Sunak emphasises that it is “morally right” to reward hard work, positioning himself as a successor to Margaret Thatcher and Nigel Lawson.

Key Points of the Conservative Manifesto

£13bn in Tax Cuts:

The manifesto outlines plans for more than £13 billion in tax cuts, targeting earners, parents, and pensioners. These cuts will be funded by overhauling the welfare system and cracking down on tax avoidance. Among these measures is a proposed 2p reduction in national insurance.

Help to Buy Revival:

Sunak will introduce a new £1 billion scheme to assist first-time buyers, enabling them to purchase homes with just a 5% deposit.

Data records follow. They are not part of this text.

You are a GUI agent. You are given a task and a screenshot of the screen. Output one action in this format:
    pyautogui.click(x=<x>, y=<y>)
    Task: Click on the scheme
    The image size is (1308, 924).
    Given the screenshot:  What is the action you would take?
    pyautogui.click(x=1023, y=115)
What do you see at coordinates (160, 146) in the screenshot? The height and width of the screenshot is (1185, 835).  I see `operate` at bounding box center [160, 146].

This scheme, inspired by the previous Help to Buy initiative, will be available for properties under £400,000. The previous scheme had limits of £250,000 outside London and £450,000 in the capital.

Stamp Duty Abolishment:

The Tories plan to permanently abolish stamp duty for first-time buyers on properties up to £425,000. Sunak asserts that this move will help build an “ownership society,” giving more people the security and pride of home ownership.

 Sunak’s Vision

Sunak articulates a vision where working individuals can retain more of their earnings, contrasting this with Labour’s approach. He states, “Keir Starmer takes a very different view. He says he’s a socialist, and we know what socialists always do: take more of your money.”

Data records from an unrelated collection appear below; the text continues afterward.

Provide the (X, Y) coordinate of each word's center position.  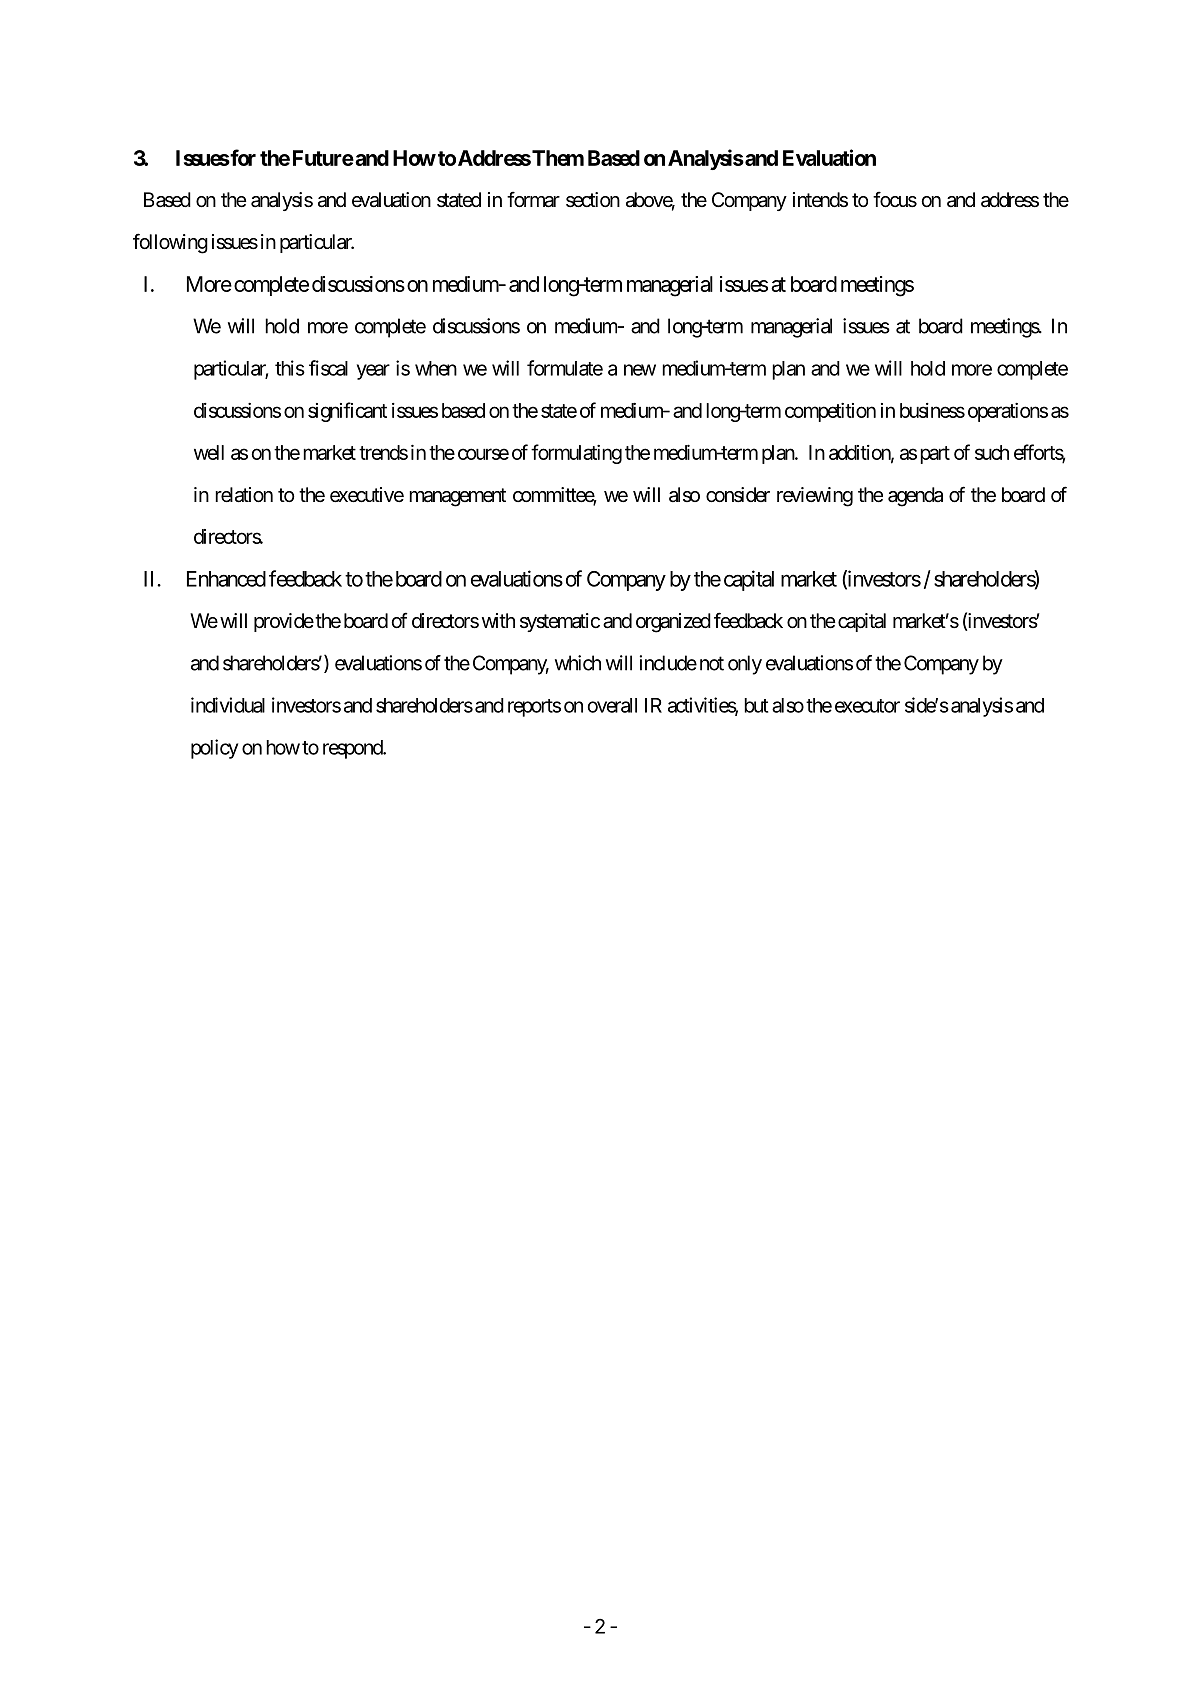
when (436, 368)
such (992, 452)
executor (867, 706)
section (593, 200)
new (640, 370)
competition (830, 412)
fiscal (328, 368)
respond (353, 749)
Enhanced (226, 579)
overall (612, 705)
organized (673, 623)
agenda (915, 497)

Sunak highlights the Conservative Party’s commitment to sound money management, aligning with the legacies of Thatcher and Lawson. He stresses the importance of rewarding hard work by allowing people to keep more of their own money and reducing welfare dependence to lower taxes.

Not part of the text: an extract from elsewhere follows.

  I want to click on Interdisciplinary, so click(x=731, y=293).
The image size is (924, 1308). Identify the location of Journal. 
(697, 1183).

Responding to Housing Challenges

In a BBC interview, Sunak acknowledged the increasing difficulty of home ownership in recent years. He promised not only to build homes in suitable locations but also to support young people in securing well-paying jobs to save for deposits.

The new Help to Buy scheme will offer a 20% government equity loan towards new-build properties, allowing first-time buyers to secure homes with a 5% deposit. This scheme will run for three years, with no interest payable on the government equity part of the loan for the first five years. Developers will contribute a quarter of the equity loan costs.

Labour’s Competing Proposals

Labour has also proposed measures to assist first-time buyers, including making the current mortgage guarantee scheme permanent. This scheme, set to end in June next year, sees the government acting as a guarantor for part of a home loan, encouraging lenders to offer low-deposit deals. Labour claims their plan would help over 80,000 young people onto the housing ladder over the next five years.